I’ll be honest with you.

Certain immigrant groups genuinely bother me — particularly Somalis and many Hispanic communities from South America. I don’t feel the same way toward Japanese, Koreans, or Europeans.

This isn’t about race or skin color. It’s about patterns and behavior.

With Japanese and Korean immigrants, the ones who fail to assimilate and become a burden on society are the exception. The rule is discipline, hard work, and integration.

With Somalis and certain Hispanic groups, the pattern is the opposite — high long-term welfare use, slow English acquisition, resistance to American culture, and the creation of enclaves that reject our way of life.

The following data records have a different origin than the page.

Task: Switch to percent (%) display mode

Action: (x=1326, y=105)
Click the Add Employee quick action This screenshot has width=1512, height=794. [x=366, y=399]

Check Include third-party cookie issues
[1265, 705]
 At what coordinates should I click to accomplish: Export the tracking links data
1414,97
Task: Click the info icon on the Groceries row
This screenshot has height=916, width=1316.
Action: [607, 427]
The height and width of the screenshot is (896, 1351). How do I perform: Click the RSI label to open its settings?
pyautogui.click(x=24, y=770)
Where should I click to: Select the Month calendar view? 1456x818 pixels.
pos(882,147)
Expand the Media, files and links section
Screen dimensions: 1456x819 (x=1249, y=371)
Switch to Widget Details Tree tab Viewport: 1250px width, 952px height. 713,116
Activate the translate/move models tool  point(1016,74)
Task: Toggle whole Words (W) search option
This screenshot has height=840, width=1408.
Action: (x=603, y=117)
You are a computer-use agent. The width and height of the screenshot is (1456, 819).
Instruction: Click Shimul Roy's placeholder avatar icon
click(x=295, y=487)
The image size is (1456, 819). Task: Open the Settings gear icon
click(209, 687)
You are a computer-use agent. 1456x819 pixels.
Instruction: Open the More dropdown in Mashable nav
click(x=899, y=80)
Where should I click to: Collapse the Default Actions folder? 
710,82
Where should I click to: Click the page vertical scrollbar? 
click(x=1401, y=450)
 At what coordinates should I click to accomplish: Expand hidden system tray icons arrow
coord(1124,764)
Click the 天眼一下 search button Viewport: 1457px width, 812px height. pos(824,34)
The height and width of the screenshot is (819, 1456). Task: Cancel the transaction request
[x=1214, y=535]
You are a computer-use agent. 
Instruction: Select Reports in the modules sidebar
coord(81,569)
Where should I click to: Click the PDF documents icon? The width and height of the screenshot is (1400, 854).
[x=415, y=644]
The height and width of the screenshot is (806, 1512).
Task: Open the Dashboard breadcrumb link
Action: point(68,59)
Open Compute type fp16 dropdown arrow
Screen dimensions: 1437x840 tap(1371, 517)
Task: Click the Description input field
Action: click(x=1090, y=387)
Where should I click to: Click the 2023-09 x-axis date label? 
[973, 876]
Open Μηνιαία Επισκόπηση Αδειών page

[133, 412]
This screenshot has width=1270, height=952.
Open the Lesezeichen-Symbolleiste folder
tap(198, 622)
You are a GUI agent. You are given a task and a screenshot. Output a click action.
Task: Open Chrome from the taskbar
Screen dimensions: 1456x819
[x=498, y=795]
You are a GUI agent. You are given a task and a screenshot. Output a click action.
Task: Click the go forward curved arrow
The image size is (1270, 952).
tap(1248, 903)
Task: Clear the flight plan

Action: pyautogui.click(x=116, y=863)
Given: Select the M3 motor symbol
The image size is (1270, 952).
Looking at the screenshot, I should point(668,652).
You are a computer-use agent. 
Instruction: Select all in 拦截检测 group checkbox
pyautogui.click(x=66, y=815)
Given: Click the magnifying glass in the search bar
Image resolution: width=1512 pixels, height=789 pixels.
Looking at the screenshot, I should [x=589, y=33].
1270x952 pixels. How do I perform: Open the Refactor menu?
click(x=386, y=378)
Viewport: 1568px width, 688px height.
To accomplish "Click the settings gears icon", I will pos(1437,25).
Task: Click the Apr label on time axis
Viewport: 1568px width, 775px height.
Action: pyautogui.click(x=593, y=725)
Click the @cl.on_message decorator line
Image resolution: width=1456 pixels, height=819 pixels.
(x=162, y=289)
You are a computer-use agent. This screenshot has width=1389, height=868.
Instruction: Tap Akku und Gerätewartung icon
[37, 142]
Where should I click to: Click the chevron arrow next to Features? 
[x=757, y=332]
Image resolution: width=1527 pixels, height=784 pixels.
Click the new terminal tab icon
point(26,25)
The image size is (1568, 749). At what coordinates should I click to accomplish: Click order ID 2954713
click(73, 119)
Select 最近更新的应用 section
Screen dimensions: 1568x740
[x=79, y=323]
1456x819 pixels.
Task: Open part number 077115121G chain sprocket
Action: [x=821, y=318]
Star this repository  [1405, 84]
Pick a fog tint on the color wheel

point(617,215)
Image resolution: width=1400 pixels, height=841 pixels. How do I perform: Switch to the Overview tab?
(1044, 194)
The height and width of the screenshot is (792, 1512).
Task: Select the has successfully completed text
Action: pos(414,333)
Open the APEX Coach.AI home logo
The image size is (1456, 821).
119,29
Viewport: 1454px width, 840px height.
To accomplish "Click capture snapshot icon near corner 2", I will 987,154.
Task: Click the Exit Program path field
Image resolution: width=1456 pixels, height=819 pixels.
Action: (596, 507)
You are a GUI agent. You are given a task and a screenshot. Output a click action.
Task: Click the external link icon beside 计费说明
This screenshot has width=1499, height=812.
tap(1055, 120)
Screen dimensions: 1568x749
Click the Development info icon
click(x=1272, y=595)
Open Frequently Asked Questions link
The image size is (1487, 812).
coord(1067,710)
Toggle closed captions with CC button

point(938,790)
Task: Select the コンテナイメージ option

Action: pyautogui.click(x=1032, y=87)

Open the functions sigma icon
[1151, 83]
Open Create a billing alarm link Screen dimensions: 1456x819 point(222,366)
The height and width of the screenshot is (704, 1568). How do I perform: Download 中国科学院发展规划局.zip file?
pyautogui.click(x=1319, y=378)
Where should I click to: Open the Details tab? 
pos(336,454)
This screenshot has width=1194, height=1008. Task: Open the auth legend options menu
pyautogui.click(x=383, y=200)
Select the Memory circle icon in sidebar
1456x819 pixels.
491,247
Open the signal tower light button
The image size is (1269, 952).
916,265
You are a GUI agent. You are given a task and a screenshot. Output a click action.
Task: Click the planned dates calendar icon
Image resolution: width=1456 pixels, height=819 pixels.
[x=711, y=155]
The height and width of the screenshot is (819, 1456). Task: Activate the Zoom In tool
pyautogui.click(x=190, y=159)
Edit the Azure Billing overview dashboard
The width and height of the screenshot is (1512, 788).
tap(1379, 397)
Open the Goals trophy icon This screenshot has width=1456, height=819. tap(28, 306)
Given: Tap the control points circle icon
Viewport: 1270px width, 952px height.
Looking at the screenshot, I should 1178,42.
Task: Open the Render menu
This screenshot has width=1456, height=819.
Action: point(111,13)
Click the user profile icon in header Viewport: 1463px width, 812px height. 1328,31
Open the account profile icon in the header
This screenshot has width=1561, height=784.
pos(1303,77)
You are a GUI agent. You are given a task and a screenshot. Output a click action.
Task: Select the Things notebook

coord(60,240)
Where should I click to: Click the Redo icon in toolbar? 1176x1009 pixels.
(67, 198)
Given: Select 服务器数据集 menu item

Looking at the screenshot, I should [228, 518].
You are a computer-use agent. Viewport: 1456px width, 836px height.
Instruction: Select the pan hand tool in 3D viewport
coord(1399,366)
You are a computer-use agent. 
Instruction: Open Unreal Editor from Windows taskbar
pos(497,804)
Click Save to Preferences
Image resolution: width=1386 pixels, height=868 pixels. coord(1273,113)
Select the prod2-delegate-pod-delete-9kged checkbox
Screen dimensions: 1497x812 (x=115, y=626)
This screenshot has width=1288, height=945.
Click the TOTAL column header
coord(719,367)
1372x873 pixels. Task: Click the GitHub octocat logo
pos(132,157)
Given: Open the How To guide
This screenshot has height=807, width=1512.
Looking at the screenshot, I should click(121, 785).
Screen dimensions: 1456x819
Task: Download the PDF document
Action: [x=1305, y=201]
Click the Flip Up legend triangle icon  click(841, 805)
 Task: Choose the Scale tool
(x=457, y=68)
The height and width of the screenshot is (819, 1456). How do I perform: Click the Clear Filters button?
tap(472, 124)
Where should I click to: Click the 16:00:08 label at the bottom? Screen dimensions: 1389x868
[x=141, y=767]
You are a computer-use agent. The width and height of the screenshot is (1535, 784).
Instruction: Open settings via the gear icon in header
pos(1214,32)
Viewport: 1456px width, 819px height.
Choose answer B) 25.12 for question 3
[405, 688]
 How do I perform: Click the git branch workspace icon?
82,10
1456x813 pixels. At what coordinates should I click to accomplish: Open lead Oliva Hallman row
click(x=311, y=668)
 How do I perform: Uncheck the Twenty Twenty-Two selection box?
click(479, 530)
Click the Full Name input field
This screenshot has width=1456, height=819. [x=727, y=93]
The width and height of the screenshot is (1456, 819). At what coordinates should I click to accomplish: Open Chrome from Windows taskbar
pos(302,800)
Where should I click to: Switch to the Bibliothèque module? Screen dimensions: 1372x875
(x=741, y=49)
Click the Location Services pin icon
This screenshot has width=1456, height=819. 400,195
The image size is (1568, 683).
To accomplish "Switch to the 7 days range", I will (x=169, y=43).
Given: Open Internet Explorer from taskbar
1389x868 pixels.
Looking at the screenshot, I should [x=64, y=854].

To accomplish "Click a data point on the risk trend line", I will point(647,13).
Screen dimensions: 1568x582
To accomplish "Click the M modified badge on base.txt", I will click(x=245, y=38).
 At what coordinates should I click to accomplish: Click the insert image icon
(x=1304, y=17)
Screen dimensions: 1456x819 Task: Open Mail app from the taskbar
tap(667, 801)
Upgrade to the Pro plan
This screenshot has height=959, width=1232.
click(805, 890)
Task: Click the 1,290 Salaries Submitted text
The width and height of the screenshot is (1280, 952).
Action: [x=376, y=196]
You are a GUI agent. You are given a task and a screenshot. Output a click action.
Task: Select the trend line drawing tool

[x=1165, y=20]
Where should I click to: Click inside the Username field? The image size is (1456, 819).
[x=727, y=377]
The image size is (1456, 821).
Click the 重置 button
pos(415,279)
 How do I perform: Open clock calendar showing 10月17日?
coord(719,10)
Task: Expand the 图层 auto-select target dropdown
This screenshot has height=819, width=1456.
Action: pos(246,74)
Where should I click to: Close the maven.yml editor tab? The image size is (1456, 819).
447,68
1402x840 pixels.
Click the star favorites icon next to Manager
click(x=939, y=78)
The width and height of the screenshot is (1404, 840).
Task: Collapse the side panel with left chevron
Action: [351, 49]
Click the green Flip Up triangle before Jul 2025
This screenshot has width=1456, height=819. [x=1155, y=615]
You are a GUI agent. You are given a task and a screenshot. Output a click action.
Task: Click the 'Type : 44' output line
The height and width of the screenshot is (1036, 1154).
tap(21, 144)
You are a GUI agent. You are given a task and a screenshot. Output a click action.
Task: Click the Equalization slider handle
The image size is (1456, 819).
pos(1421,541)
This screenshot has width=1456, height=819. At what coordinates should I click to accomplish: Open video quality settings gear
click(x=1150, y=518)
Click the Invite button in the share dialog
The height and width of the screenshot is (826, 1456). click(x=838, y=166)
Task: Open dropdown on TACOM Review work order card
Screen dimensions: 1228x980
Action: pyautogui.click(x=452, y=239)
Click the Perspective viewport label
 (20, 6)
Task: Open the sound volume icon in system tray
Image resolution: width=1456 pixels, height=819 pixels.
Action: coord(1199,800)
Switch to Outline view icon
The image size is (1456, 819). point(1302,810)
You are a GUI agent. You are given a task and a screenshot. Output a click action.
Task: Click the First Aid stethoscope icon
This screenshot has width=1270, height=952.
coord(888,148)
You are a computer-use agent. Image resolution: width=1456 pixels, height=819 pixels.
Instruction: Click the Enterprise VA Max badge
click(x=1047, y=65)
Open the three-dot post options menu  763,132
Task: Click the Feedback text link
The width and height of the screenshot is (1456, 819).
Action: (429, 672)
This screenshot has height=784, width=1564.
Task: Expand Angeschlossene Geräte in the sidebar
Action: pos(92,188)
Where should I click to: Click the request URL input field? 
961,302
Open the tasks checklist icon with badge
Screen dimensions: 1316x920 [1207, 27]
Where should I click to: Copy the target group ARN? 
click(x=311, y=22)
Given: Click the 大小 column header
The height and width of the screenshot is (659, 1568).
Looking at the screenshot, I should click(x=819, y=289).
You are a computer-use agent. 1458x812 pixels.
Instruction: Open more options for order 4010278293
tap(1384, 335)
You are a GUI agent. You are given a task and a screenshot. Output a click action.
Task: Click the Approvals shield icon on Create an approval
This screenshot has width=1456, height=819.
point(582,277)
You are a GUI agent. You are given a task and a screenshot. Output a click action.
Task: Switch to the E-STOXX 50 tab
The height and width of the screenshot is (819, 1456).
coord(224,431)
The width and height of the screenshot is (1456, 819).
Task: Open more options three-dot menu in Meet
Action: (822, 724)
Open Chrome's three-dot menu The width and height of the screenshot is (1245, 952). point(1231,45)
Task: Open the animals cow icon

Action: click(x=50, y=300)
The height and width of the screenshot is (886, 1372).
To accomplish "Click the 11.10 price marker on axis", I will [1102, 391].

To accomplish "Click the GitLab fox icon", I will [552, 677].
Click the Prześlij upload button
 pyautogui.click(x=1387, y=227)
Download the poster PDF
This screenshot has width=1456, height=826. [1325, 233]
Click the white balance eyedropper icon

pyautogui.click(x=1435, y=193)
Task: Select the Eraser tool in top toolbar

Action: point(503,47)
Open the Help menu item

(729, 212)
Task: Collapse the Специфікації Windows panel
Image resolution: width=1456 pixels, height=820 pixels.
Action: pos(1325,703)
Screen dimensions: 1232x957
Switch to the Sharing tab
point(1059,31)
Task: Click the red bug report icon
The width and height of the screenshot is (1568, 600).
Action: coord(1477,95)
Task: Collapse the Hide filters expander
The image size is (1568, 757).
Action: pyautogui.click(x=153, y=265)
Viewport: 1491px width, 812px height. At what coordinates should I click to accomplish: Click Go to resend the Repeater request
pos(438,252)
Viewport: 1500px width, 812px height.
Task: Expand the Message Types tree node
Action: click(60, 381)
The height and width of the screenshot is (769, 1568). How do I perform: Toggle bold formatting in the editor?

Even within my own Filipino community, I see this split. Some fully assimilate, others do not.

The real question is: Assimilate to what?

Newcomers should assimilate to America’s Western, Judeo-Christian heritage — the cultural foundation that gave us individual dignity, personal responsibility, rule of law, and meritocracy. This is what makes American Exceptionalism possible.

I judge groups by three clear pillars: Accountability — take care of yourself and don’t live off taxpayers. Assimilation — learn English and embrace American culture. And Allegiance — put loyalty to America first.

If what bothers you about a group is their skin color, then you are racist. But if what bothers you is how they behave in your house — refusing to follow the rules, rejecting the culture, and demanding you change for them — then that’s not racism.

That’s called having standards.

I refuse to pretend these patterns don’t exist just to appear more tolerant. The data is clear, and honesty demands that we see it.